- Location: Minas Gerais (state), Brazil
- Nearest city: Montezuma
- Coordinates: 15°25′34″S 42°25′08″W﻿ / ﻿15.426°S 42.419°W
- Area: 38,177 hectares (94,340 acres)
- Designation: Sustainable development reserve
- Created: 13 October 2014
- Administrator: Chico Mendes Institute for Biodiversity Conservation

= Nascentes Geraizeiras Sustainable Development Reserve =

Sustainable development reserve in Minas Gerais, Brazil

The Nascentes Geraizeiras Sustainable Development Reserve (Reserva de Desenvolvimento Sustentável Nascentes Geraizeiras is a sustainable development reserve in the Cerrado ecoregion within the state of Minas Gerais, Brazil.

==Location==
The Nascentes Geraizeiras Sustainable Development Reserve (RDS), in the north of the state of Minas Gerais. It has an area of 38177 ha in the Cerrado biome.

It protects parts of the municipalities of:
- Montezuma (54.72%)
- Rio Pardo de Minas (28.8%)
- Vargem Grande do Rio Pardo (16.47%) .

==History==
The Nascentes Geraizeiras Sustainable Development Reserve (RDS) was created in response to demands from the Movimento dos Geraizeiros, which represents the traditional community of the state. This includes small-scale producers of cassava flour, brown sugar, corn and beans, and harvesters of the pequi and panã fruits and of medicinal plants of the cerrado.
The RDS was created by presidential decree on 13 October 2014.
The decree also established the Serra do Gandarela National Park in Minas Gerais and the Guaricana National Park in Paraná, and added over 30000 ha to the existing Médio Juruá Extractive Reserve in Amazonas.
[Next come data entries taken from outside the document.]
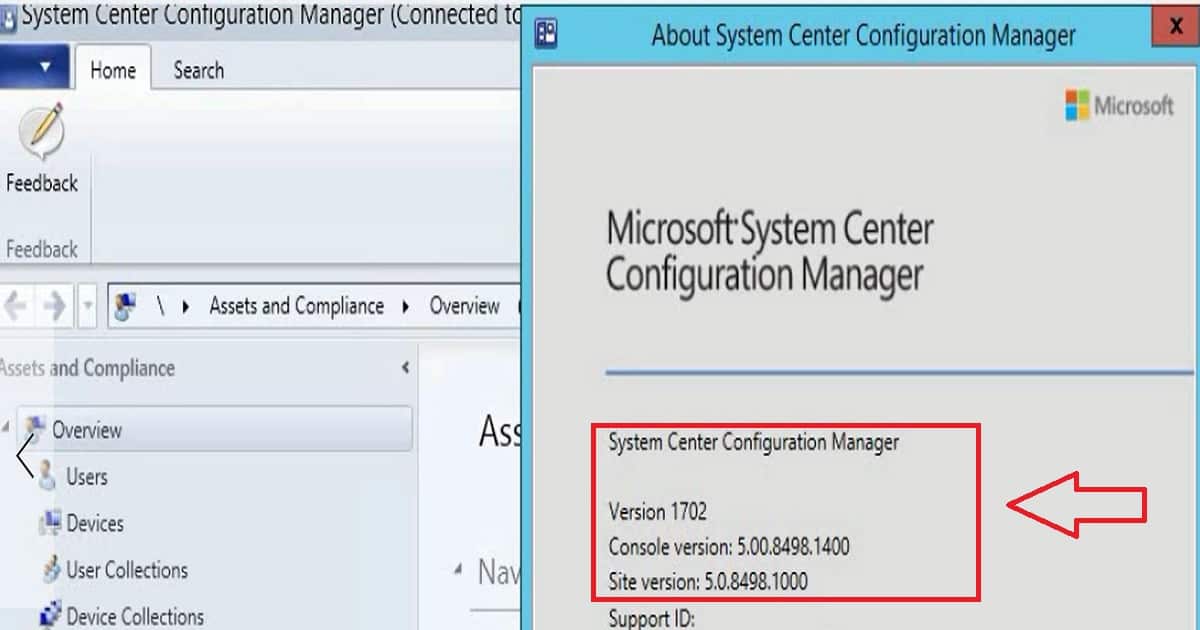Viewport: 1200px width, 630px height.
Task: Click the breadcrumb root computer icon
Action: pos(126,306)
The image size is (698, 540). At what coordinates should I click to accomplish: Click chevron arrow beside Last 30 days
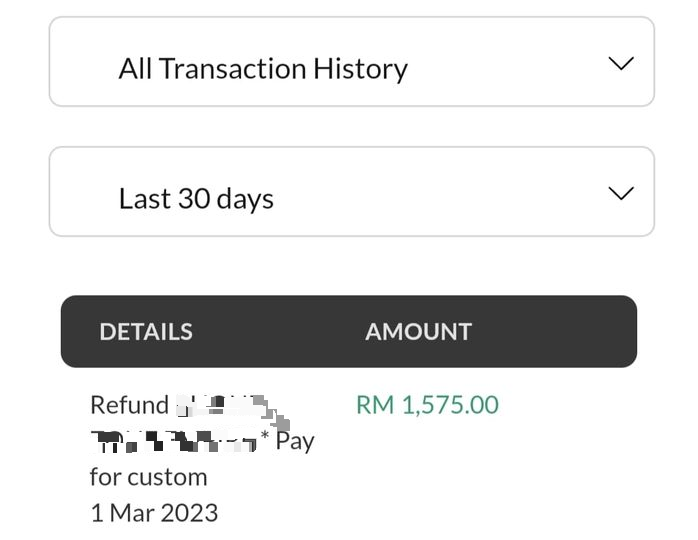621,194
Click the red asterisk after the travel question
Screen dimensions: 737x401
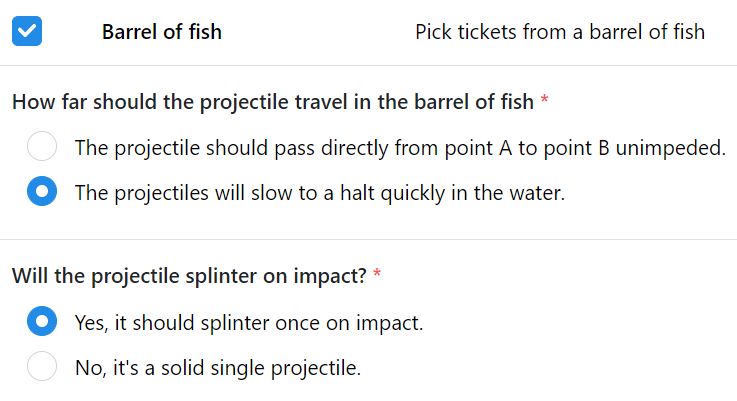pyautogui.click(x=544, y=99)
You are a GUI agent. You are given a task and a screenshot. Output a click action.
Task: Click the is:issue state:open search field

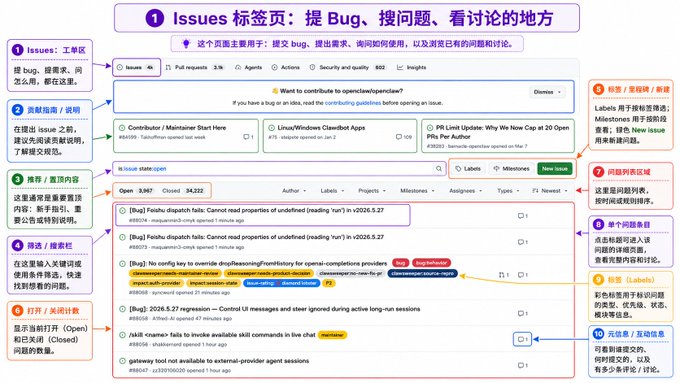click(x=273, y=169)
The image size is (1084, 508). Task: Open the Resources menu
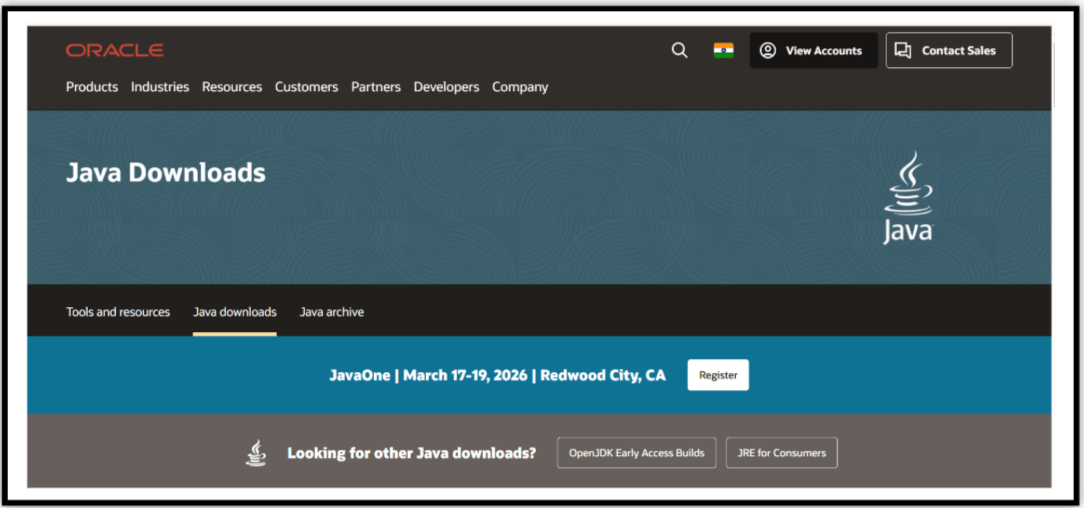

The Nascentes Geraizeiras RDS is administered by the Chico Mendes Institute for Biodiversity Conservation (ICMBio).
The reserve is classed as IUCN protected area category VI (protected area with sustainable use of natural resources).
The purpose is to protect the water sources in the reserve, protect areas used for extraction by the traditional communities, give the traditional communities access to the reserve and promote their social and economic development, encourage studies on conservation and sustainable use of the cerrado and promote conservation of biodiversity.